Task brief: Print these lines verbatim, starting at the line that contains "How do I perform: Open the 资产" and stopping after the line that contains "(x=356, y=107)".

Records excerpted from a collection
****************
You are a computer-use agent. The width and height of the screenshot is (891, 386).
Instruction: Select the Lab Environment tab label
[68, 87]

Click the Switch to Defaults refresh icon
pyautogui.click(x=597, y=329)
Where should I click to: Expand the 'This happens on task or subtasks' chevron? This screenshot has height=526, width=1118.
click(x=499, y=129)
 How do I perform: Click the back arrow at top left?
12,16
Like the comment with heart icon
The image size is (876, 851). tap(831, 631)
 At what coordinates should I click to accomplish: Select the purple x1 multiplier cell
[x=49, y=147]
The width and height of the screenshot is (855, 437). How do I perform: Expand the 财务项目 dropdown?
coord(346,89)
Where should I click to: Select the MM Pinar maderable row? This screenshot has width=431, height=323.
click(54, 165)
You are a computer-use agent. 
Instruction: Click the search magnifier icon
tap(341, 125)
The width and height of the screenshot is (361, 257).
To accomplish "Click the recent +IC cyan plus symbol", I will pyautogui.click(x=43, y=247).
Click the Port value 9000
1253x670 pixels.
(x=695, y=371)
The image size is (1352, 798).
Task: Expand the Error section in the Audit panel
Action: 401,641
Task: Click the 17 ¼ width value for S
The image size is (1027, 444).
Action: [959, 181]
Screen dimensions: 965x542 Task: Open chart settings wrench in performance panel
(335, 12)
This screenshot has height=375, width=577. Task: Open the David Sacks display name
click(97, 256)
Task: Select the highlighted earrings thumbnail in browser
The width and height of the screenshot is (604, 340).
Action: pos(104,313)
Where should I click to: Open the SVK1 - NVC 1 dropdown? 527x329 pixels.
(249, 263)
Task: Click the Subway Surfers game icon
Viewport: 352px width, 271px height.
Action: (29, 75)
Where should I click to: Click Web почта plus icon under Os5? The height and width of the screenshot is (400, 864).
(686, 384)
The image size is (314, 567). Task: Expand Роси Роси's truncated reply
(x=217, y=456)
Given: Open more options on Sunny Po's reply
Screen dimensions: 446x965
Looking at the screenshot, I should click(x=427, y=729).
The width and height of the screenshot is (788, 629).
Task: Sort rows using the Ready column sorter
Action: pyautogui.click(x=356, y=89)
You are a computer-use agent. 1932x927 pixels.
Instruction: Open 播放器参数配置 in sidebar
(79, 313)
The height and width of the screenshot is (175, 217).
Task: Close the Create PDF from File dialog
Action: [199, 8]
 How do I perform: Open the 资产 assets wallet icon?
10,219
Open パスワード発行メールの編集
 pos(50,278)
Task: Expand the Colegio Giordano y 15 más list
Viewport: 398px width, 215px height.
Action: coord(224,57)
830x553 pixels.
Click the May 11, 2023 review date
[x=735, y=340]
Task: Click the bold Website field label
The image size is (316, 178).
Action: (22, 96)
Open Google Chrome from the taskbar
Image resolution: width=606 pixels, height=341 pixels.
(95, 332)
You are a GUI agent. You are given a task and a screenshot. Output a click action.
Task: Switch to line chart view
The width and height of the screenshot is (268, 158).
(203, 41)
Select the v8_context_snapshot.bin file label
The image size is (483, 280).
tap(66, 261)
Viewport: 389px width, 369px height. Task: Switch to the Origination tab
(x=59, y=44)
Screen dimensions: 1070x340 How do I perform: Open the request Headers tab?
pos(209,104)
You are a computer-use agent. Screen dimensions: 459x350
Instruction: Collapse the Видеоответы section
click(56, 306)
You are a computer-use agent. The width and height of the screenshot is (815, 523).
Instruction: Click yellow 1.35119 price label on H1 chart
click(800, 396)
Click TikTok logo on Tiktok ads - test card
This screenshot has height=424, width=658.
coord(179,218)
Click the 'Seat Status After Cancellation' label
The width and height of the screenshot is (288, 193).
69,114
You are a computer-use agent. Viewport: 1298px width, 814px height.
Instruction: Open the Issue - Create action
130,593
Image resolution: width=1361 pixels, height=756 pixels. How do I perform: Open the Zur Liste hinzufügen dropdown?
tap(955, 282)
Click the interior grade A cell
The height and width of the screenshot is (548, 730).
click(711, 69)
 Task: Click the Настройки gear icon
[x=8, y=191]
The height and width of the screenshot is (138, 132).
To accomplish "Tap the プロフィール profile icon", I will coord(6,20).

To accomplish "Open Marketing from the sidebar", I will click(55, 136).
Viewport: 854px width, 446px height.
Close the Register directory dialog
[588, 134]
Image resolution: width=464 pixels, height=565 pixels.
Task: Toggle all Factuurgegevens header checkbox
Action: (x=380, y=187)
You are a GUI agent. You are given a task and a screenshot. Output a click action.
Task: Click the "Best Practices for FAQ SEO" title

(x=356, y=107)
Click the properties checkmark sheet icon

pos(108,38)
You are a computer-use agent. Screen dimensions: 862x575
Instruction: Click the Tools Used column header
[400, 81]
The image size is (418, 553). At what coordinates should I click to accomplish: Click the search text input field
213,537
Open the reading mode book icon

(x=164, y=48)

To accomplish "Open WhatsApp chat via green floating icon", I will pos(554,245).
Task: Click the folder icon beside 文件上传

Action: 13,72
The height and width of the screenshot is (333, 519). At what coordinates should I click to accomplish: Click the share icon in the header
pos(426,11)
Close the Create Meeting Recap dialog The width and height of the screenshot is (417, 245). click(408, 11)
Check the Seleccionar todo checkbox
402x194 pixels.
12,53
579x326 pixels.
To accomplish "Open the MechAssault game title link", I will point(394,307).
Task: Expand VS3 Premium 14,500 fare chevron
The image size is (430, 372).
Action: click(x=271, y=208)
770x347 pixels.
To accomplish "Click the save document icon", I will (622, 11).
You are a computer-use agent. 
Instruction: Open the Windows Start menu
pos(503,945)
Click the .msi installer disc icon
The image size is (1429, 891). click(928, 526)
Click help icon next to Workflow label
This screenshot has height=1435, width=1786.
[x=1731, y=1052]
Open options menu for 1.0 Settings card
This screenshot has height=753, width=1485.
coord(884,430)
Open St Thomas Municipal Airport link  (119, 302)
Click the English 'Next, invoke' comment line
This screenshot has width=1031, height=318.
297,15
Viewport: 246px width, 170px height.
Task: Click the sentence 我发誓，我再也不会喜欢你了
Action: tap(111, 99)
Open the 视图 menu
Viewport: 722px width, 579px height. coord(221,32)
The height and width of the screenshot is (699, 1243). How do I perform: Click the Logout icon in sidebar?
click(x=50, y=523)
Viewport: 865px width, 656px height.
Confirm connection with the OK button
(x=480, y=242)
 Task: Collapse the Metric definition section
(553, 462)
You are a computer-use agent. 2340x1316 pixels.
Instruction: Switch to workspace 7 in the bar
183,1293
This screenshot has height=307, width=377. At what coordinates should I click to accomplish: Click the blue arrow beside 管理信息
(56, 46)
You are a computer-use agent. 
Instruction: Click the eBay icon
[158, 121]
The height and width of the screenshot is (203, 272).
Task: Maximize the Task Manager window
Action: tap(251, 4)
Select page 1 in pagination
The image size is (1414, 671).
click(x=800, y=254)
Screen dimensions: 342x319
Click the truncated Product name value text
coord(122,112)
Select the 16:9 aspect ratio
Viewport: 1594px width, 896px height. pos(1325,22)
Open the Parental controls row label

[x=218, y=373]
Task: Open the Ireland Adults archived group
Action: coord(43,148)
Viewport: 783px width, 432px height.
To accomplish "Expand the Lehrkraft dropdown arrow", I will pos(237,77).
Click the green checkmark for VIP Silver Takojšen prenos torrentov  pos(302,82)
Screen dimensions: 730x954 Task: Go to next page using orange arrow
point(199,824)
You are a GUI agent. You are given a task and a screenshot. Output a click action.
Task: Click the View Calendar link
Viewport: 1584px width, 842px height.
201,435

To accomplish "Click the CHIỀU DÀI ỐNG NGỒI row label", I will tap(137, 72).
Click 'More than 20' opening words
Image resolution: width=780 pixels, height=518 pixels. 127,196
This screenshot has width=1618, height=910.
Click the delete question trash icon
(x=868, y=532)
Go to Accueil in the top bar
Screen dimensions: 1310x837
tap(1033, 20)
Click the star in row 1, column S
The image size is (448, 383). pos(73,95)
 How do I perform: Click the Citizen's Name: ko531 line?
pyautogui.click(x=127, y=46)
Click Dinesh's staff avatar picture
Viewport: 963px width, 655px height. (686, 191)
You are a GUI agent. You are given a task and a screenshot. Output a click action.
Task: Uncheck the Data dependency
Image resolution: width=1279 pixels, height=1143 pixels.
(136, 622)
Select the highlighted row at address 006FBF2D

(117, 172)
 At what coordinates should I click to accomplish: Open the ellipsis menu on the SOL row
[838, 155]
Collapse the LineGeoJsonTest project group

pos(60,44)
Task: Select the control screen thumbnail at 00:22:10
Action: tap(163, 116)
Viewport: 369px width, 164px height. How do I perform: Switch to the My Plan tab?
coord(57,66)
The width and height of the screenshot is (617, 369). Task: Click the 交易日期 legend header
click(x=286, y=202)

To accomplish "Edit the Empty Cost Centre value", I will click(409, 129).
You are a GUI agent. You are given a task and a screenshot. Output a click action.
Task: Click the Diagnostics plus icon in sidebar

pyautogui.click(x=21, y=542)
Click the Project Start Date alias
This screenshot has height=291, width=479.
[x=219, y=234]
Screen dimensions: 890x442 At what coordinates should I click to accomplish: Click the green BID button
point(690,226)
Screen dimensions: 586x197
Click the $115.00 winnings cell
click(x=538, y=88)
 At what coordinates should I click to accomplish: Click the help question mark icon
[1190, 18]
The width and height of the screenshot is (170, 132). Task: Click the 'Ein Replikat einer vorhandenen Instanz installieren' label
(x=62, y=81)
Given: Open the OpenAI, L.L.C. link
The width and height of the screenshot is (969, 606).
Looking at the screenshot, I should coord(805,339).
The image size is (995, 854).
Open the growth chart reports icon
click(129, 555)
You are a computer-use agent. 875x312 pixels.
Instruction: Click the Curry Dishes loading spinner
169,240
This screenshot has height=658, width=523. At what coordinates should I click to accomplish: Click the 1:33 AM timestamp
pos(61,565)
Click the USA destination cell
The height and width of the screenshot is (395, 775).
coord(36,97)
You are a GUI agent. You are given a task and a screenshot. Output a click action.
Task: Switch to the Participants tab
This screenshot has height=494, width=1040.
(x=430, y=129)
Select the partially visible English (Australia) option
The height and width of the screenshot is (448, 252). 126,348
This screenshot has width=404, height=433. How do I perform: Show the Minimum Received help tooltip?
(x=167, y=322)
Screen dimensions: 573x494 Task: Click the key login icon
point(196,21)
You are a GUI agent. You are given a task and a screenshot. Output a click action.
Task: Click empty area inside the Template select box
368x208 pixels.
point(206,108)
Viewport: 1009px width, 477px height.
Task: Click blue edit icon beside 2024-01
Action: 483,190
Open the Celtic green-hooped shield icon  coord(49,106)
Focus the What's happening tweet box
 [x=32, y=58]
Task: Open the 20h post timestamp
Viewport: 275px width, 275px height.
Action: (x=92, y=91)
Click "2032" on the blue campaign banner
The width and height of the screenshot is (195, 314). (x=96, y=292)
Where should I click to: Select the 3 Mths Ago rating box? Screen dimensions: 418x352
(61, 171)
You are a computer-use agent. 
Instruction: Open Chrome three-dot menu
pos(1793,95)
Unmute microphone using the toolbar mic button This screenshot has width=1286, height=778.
****************
Result of this task:
 How do I perform: Open the 资产 assets wallet icon?
10,219
Open パスワード発行メールの編集
 pos(50,278)
Task: Expand the Colegio Giordano y 15 más list
Viewport: 398px width, 215px height.
Action: coord(224,57)
830x553 pixels.
Click the May 11, 2023 review date
[x=735, y=340]
Task: Click the bold Website field label
The image size is (316, 178).
Action: (22, 96)
Open Google Chrome from the taskbar
Image resolution: width=606 pixels, height=341 pixels.
(95, 332)
You are a GUI agent. You are given a task and a screenshot. Output a click action.
Task: Switch to line chart view
The width and height of the screenshot is (268, 158).
(203, 41)
Select the v8_context_snapshot.bin file label
The image size is (483, 280).
tap(66, 261)
Viewport: 389px width, 369px height. Task: Switch to the Origination tab
(x=59, y=44)
Screen dimensions: 1070x340 How do I perform: Open the request Headers tab?
pos(209,104)
You are a computer-use agent. Screen dimensions: 459x350
Instruction: Collapse the Видеоответы section
click(56, 306)
You are a computer-use agent. The width and height of the screenshot is (815, 523).
Instruction: Click yellow 1.35119 price label on H1 chart
click(800, 396)
Click TikTok logo on Tiktok ads - test card
This screenshot has height=424, width=658.
coord(179,218)
Click the 'Seat Status After Cancellation' label
The width and height of the screenshot is (288, 193).
69,114
You are a computer-use agent. Viewport: 1298px width, 814px height.
Instruction: Open the Issue - Create action
130,593
Image resolution: width=1361 pixels, height=756 pixels. How do I perform: Open the Zur Liste hinzufügen dropdown?
tap(955, 282)
Click the interior grade A cell
The height and width of the screenshot is (548, 730).
click(711, 69)
 Task: Click the Настройки gear icon
[x=8, y=191]
The height and width of the screenshot is (138, 132).
To accomplish "Tap the プロフィール profile icon", I will coord(6,20).

To accomplish "Open Marketing from the sidebar", I will click(55, 136).
Viewport: 854px width, 446px height.
Close the Register directory dialog
[588, 134]
Image resolution: width=464 pixels, height=565 pixels.
Task: Toggle all Factuurgegevens header checkbox
Action: (x=380, y=187)
You are a GUI agent. You are given a task and a screenshot. Output a click action.
Task: Click the "Best Practices for FAQ SEO" title

(x=356, y=107)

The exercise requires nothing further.